Records contained in a dataset:

§ §

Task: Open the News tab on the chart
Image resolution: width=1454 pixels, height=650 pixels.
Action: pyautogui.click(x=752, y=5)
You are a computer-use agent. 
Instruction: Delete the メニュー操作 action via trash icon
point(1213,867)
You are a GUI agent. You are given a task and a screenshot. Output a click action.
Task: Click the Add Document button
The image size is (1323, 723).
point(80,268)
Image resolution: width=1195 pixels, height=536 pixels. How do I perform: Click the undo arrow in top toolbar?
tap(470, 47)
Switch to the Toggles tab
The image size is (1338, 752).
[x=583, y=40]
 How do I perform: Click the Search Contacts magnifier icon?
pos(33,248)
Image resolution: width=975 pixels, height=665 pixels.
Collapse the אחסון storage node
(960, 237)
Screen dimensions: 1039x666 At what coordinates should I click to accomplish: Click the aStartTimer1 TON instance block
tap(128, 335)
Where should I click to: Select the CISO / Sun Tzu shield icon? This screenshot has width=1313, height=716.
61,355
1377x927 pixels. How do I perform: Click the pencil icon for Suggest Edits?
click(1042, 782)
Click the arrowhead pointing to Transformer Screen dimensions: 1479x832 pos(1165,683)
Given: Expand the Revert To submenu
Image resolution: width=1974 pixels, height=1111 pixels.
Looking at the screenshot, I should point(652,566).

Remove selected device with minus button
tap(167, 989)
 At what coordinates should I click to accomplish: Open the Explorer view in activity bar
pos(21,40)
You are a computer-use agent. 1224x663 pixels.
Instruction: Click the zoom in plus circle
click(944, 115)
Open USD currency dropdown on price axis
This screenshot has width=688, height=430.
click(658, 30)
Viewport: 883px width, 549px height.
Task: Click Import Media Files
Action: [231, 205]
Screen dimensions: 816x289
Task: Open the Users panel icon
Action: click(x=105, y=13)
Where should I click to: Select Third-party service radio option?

§ §

Task directions »
Every line above in which the word "computer" occurs needs to be copied.

Solution to this exercise »
You are a computer-use agent. 
You are a computer-use agent. 1224x663 pixels.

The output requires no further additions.